# Was ist Java, CSS, PHP, mySQL etc? Unterschiede?



## evo* (14. Oktober 2002)

Hallo Coding-Gemeinde 
Ich möchte mich schon seit geraumer Zeit mit dem Thema "Homepagebau" beschäftigen, jedoch möchte ich ersteinmal wissen, welche Programiersprachen es überhaupt gibt und für welche Zwecke diese dienen. Ich wäre euch sehr dankbar, wenn ihr mir, einem unwissendem n00b  , helfen würdet. THX schonmal im voraus 



Gruß
D. Wallrafen


----------



## Flo<H> (14. Oktober 2002)

CSS (Cascading Style Sheets) ist eine Erweiterung für HTML, um für mehrere HTML-Seiten einfach die gleichen Bedingungen (Hintergrund-Farbe, bestimmte Schriftart und so Zeug) festlegen kann, ohne diese in jeder Datei einzeln anzugeben. Da reicht dann es dann einfach das entsprechende Style Sheet einzubinden. 

Mit PHP kann man dynamische Webseiten erstellen. Also Webseiten, die der Benutzer beeinflussen kann. 

MySQL ist eine Datenbank, in der man tabellarisch Daten speichern kann (beispielsweise mit PHP). 

Das wichtigste für eine Homepage ist aber HTML. HTML ist das Grundgerüst und auch bei anderen Erweiterungen oder Scriptsprachen wie PHP zum Beispiel braucht man auch HTML um das ganze erst einmal darstellen zu können.

Ich hoffen ich hab dir weitergeholfen damit, wenn irgendwas nicht stimmt verbessert mich bitte 


Flo


----------



## Dario Linsky (14. Oktober 2002)

*html und css: *
absolut sequentiell (wird von oben nach unten abgearbeitet); beschreibungssprachen; clientseitig (wird auf dem client verarbeitet)

*javascript und java: *
verzweigte sprachen (schleifen, etc.); werden ebenfalls vom client verarbeitet und sind z.b. für dhtml geeignet.

*php, perl, asp, cfm, jsp, und und und: *
ebenfalls verzweigte sprachen, die vom server verarbeitet werden und meistens html-code an den client schicken.

*mysql (und auch mssql, oracle, db2, pgsql, ...): *
datenbanksysteme, auf die eine serverseitige sprache (z.b. php oder asp) zugreifen kann. teilweise kann man auch mit clientseitigen sprachen datenbankzugriffe an den server schicken.


----------



## Christoph (14. Oktober 2002)

ich wär für "WICHTIG"- markieren. IST ja für jeden interessant ;-)


----------



## Dario Linsky (14. Oktober 2002)

> ich wär für "WICHTIG"- markieren. IST ja für jeden interessant


erledigt.


----------



## Christoph (14. Oktober 2002)

▸ Schriftliche Aufgabe
Schreiben Sie aus dem Textauszug über Webtechniken die Passage von „## Flo<H> (14.“ bis „(beispielsweise mit PHP).“ wortgetreu ab. Stützen Sie sich ausschließlich auf den Textauszug.

▸ Bereitgestelltes Material

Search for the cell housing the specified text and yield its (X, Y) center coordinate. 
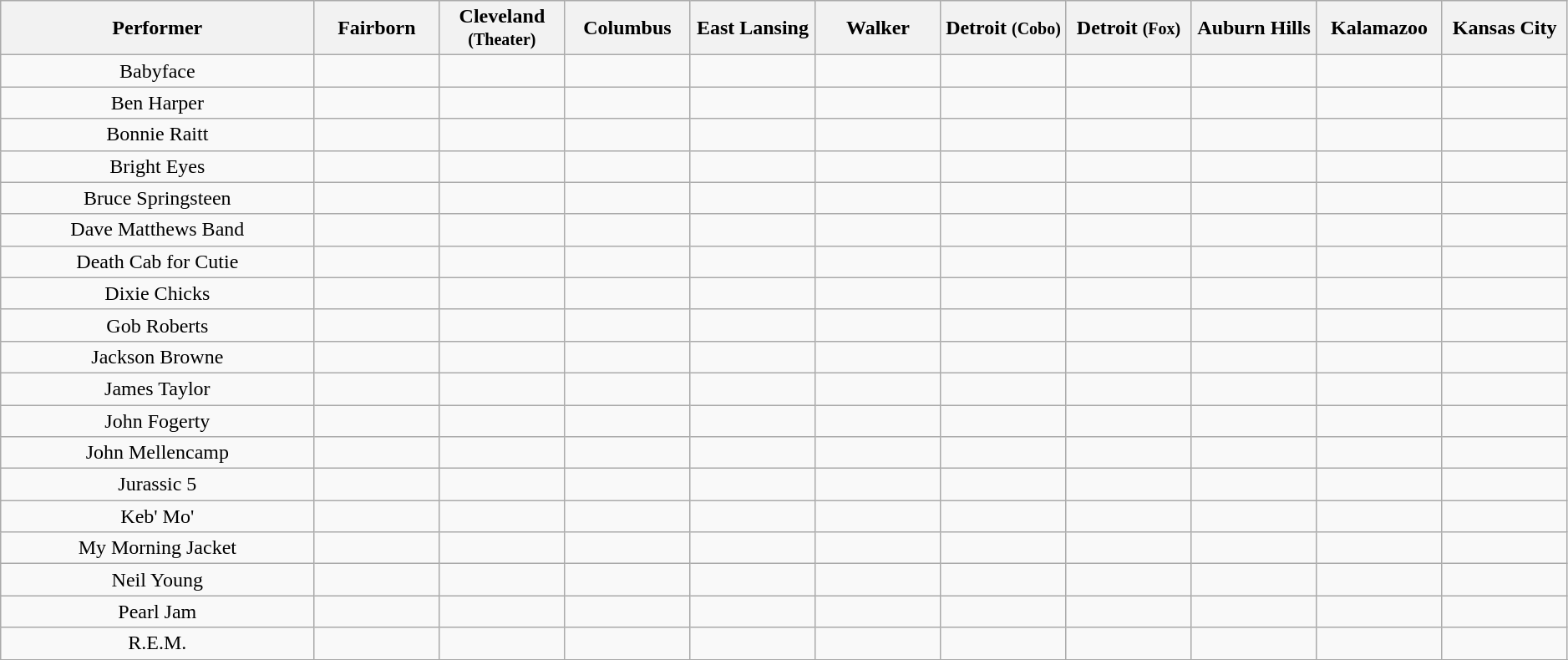
Kansas City (1505, 28)
Keb' Mo' (157, 516)
Fairborn (377, 28)
Jackson Browne (157, 357)
Babyface (157, 71)
R.E.M. (157, 643)
Detroit (Fox) (1129, 28)
Cleveland (Theater) (502, 28)
Ben Harper (157, 103)
Walker (878, 28)
Detroit (Cobo) (1003, 28)
Dave Matthews Band (157, 230)
Bright Eyes (157, 166)
Death Cab for Cutie (157, 261)
John Fogerty (157, 420)
John Mellencamp (157, 453)
James Taylor (157, 388)
Dixie Chicks (157, 293)
My Morning Jacket (157, 548)
Bonnie Raitt (157, 134)
Kalamazoo (1379, 28)
Gob Roberts (157, 325)
Pearl Jam (157, 611)
Bruce Springsteen (157, 198)
East Lansing (753, 28)
Auburn Hills (1254, 28)
Neil Young (157, 580)
Columbus (627, 28)
Jurassic 5 (157, 485)
Performer (157, 28)
For the text-containing cell, return its midpoint in (X, Y) coordinate format. 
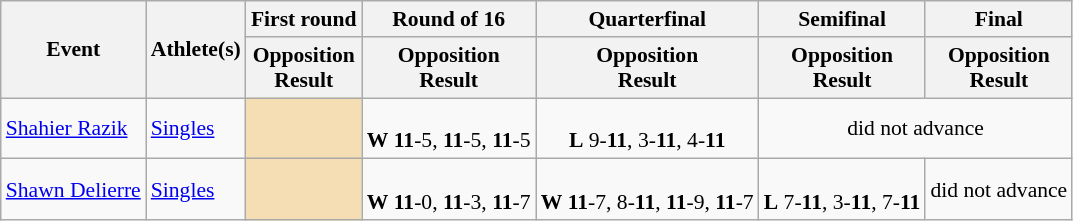
Event (74, 50)
Round of 16 (449, 19)
W 11-7, 8-11, 11-9, 11-7 (648, 190)
Shawn Delierre (74, 190)
Final (998, 19)
Semifinal (842, 19)
L 9-11, 3-11, 4-11 (648, 128)
W 11-5, 11-5, 11-5 (449, 128)
W 11-0, 11-3, 11-7 (449, 190)
Shahier Razik (74, 128)
First round (304, 19)
Quarterfinal (648, 19)
L 7-11, 3-11, 7-11 (842, 190)
Athlete(s) (196, 50)
Output the [X, Y] coordinate of the center of the cell containing the given text.  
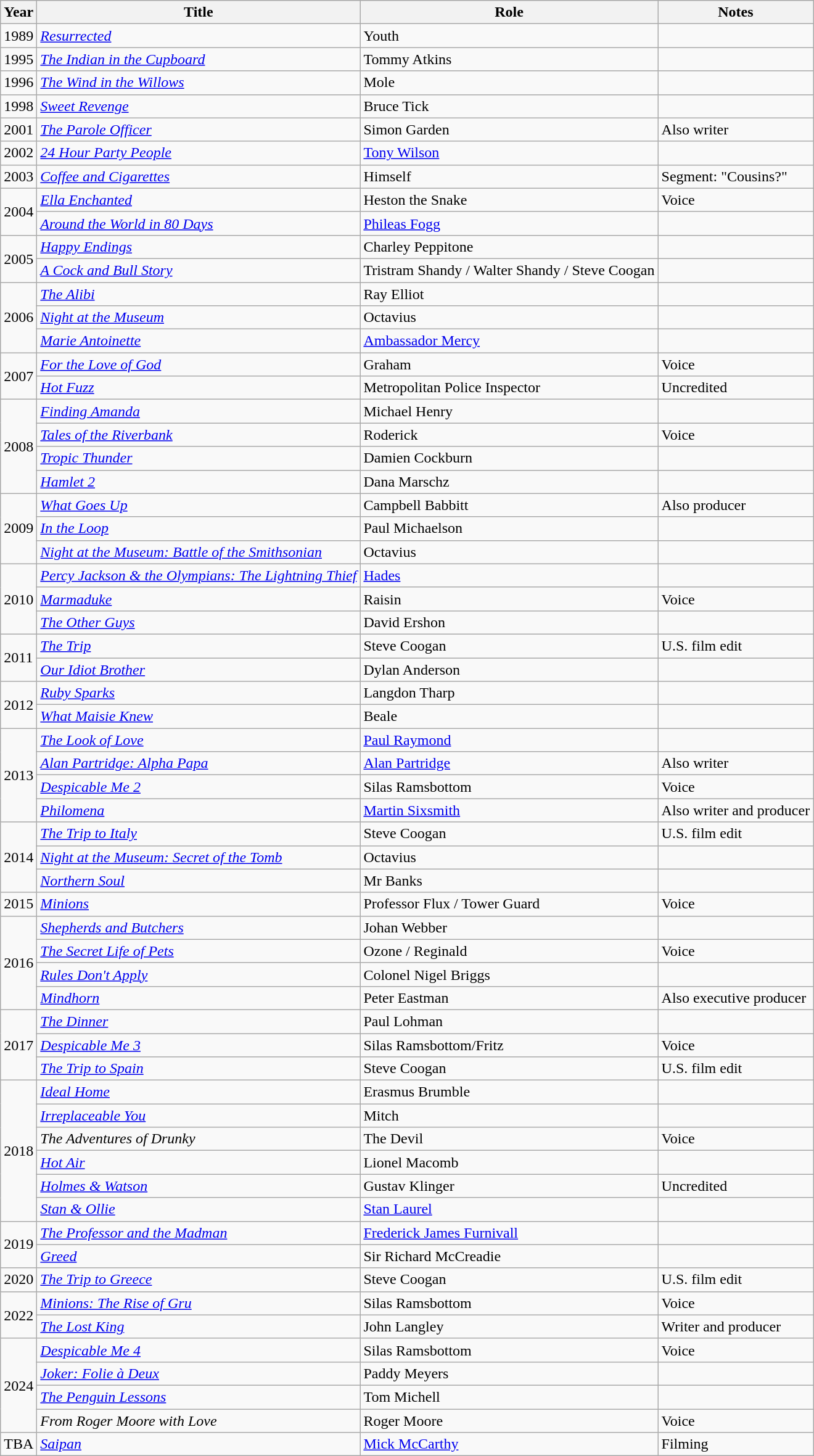
For the Love of God [199, 364]
2019 [18, 1244]
Tony Wilson [509, 153]
Peter Eastman [509, 998]
Night at the Museum: Battle of the Smithsonian [199, 552]
2001 [18, 130]
Graham [509, 364]
Ambassador Mercy [509, 341]
Mitch [509, 1116]
Hades [509, 575]
Also writer and producer [736, 810]
Beale [509, 717]
1996 [18, 83]
2015 [18, 904]
Title [199, 12]
David Ershon [509, 622]
The Trip [199, 646]
Marie Antoinette [199, 341]
The Trip to Italy [199, 834]
The Trip to Greece [199, 1280]
Frederick James Furnivall [509, 1233]
Segment: "Cousins?" [736, 176]
What Goes Up [199, 505]
The Devil [509, 1139]
The Wind in the Willows [199, 83]
2009 [18, 528]
Colonel Nigel Briggs [509, 974]
The Penguin Lessons [199, 1397]
Roderick [509, 435]
The Parole Officer [199, 130]
Hamlet 2 [199, 482]
Tommy Atkins [509, 59]
2018 [18, 1151]
John Langley [509, 1326]
Ella Enchanted [199, 200]
1989 [18, 36]
Despicable Me 3 [199, 1045]
Metropolitan Police Inspector [509, 388]
Dana Marschz [509, 482]
Tropic Thunder [199, 458]
TBA [18, 1444]
2006 [18, 318]
Greed [199, 1256]
Shepherds and Butchers [199, 927]
Michael Henry [509, 411]
Ray Elliot [509, 294]
Also producer [736, 505]
Philomena [199, 810]
Simon Garden [509, 130]
Raisin [509, 599]
2005 [18, 258]
1995 [18, 59]
2013 [18, 775]
Paul Raymond [509, 740]
Johan Webber [509, 927]
Minions [199, 904]
Irreplaceable You [199, 1116]
Filming [736, 1444]
Damien Cockburn [509, 458]
Tales of the Riverbank [199, 435]
Sweet Revenge [199, 106]
Bruce Tick [509, 106]
2010 [18, 599]
2002 [18, 153]
Despicable Me 2 [199, 787]
Coffee and Cigarettes [199, 176]
Martin Sixsmith [509, 810]
Stan & Ollie [199, 1209]
The Other Guys [199, 622]
Phileas Fogg [509, 223]
Heston the Snake [509, 200]
2017 [18, 1045]
Mole [509, 83]
Despicable Me 4 [199, 1350]
Hot Fuzz [199, 388]
Hot Air [199, 1162]
Charley Peppitone [509, 247]
Stan Laurel [509, 1209]
Mr Banks [509, 881]
Youth [509, 36]
Tom Michell [509, 1397]
Paddy Meyers [509, 1373]
2012 [18, 705]
Night at the Museum: Secret of the Tomb [199, 857]
What Maisie Knew [199, 717]
Silas Ramsbottom/Fritz [509, 1045]
2003 [18, 176]
Ideal Home [199, 1092]
Writer and producer [736, 1326]
Minions: The Rise of Gru [199, 1303]
In the Loop [199, 528]
Mindhorn [199, 998]
Campbell Babbitt [509, 505]
The Secret Life of Pets [199, 951]
Lionel Macomb [509, 1162]
Percy Jackson & the Olympians: The Lightning Thief [199, 575]
Year [18, 12]
2004 [18, 212]
A Cock and Bull Story [199, 270]
2016 [18, 963]
Ozone / Reginald [509, 951]
Professor Flux / Tower Guard [509, 904]
Erasmus Brumble [509, 1092]
Dylan Anderson [509, 669]
2007 [18, 376]
Alan Partridge: Alpha Papa [199, 763]
Finding Amanda [199, 411]
24 Hour Party People [199, 153]
Rules Don't Apply [199, 974]
Sir Richard McCreadie [509, 1256]
Holmes & Watson [199, 1186]
The Lost King [199, 1326]
Alan Partridge [509, 763]
Northern Soul [199, 881]
Paul Michaelson [509, 528]
The Trip to Spain [199, 1069]
The Look of Love [199, 740]
The Alibi [199, 294]
Tristram Shandy / Walter Shandy / Steve Coogan [509, 270]
Joker: Folie à Deux [199, 1373]
Himself [509, 176]
Also executive producer [736, 998]
2011 [18, 657]
Resurrected [199, 36]
Happy Endings [199, 247]
The Indian in the Cupboard [199, 59]
Night at the Museum [199, 318]
2020 [18, 1280]
Mick McCarthy [509, 1444]
Paul Lohman [509, 1021]
Role [509, 12]
Gustav Klinger [509, 1186]
Marmaduke [199, 599]
Roger Moore [509, 1420]
2024 [18, 1385]
1998 [18, 106]
The Professor and the Madman [199, 1233]
2008 [18, 446]
Our Idiot Brother [199, 669]
2014 [18, 857]
From Roger Moore with Love [199, 1420]
The Adventures of Drunky [199, 1139]
Around the World in 80 Days [199, 223]
The Dinner [199, 1021]
Ruby Sparks [199, 693]
Saipan [199, 1444]
2022 [18, 1315]
Notes [736, 12]
Langdon Tharp [509, 693]
Capture the cell that displays the provided text and extract its (x, y) central coordinate. 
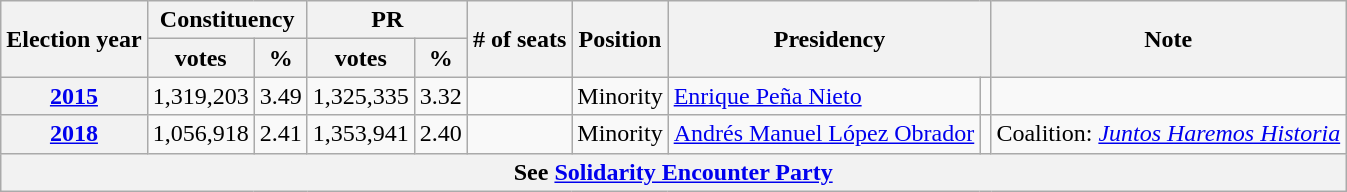
# of seats (519, 39)
2.41 (280, 134)
3.32 (440, 96)
Constituency (227, 20)
See Solidarity Encounter Party (674, 172)
Presidency (830, 39)
1,319,203 (200, 96)
1,325,335 (360, 96)
3.49 (280, 96)
Note (1168, 39)
Coalition: Juntos Haremos Historia (1168, 134)
2.40 (440, 134)
1,056,918 (200, 134)
PR (387, 20)
2018 (74, 134)
Election year (74, 39)
Andrés Manuel López Obrador (824, 134)
2015 (74, 96)
Position (620, 39)
Enrique Peña Nieto (824, 96)
1,353,941 (360, 134)
Find where the given text appears and provide that cell's center as [X, Y] coordinate. 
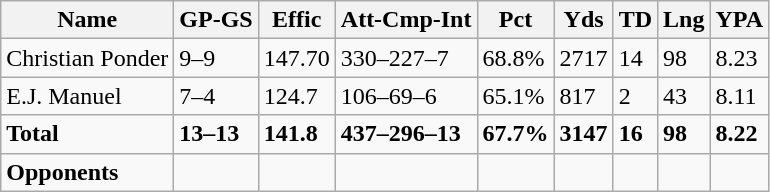
Lng [684, 20]
7–4 [216, 96]
67.7% [516, 134]
437–296–13 [406, 134]
13–13 [216, 134]
Name [88, 20]
YPA [740, 20]
GP-GS [216, 20]
Opponents [88, 172]
330–227–7 [406, 58]
124.7 [296, 96]
3147 [584, 134]
Effic [296, 20]
Att-Cmp-Int [406, 20]
Christian Ponder [88, 58]
106–69–6 [406, 96]
147.70 [296, 58]
16 [635, 134]
68.8% [516, 58]
E.J. Manuel [88, 96]
141.8 [296, 134]
817 [584, 96]
Yds [584, 20]
9–9 [216, 58]
8.22 [740, 134]
2 [635, 96]
Pct [516, 20]
43 [684, 96]
8.23 [740, 58]
65.1% [516, 96]
14 [635, 58]
Total [88, 134]
2717 [584, 58]
TD [635, 20]
8.11 [740, 96]
Capture the cell that displays the provided text and extract its [x, y] central coordinate. 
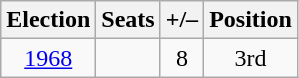
3rd [251, 58]
+/– [182, 20]
1968 [48, 58]
Election [48, 20]
8 [182, 58]
Position [251, 20]
Seats [128, 20]
Pinpoint the cell where the given text exists, returning its [X, Y] midpoint coordinate. 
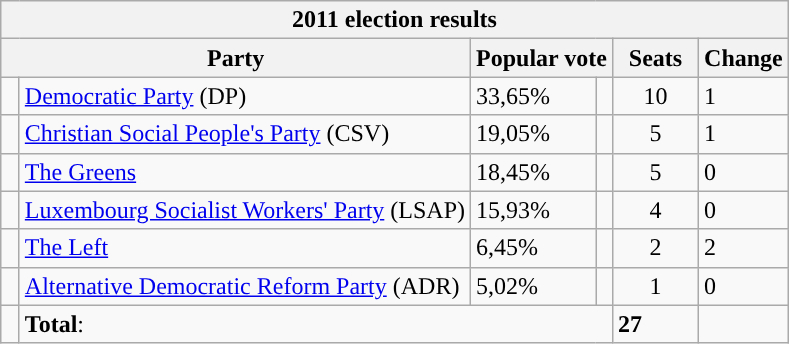
6,45% [534, 248]
27 [655, 324]
Seats [655, 58]
Total: [316, 324]
10 [655, 96]
15,93% [534, 210]
2011 election results [395, 20]
Alternative Democratic Reform Party (ADR) [244, 286]
18,45% [534, 172]
4 [655, 210]
Change [744, 58]
5,02% [534, 286]
33,65% [534, 96]
Popular vote [542, 58]
Party [236, 58]
19,05% [534, 134]
Christian Social People's Party (CSV) [244, 134]
Democratic Party (DP) [244, 96]
Luxembourg Socialist Workers' Party (LSAP) [244, 210]
The Greens [244, 172]
The Left [244, 248]
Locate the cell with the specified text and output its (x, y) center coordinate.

▸ Lösung
## Flo<H> (14. Oktober 2002)

CSS (Cascading Style Sheets) ist eine Erweiterung für HTML, um für mehrere HTML-Seiten einfach die gleichen Bedingungen (Hintergrund-Farbe, bestimmte Schriftart und so Zeug) festlegen kann, ohne diese in jeder Datei einzeln anzugeben. Da reicht dann es dann einfach das entsprechende Style Sheet einzubinden. 

Mit PHP kann man dynamische Webseiten erstellen. Also Webseiten, die der Benutzer beeinflussen kann. 

MySQL ist eine Datenbank, in der man tabellarisch Daten speichern kann (beispielsweise mit PHP).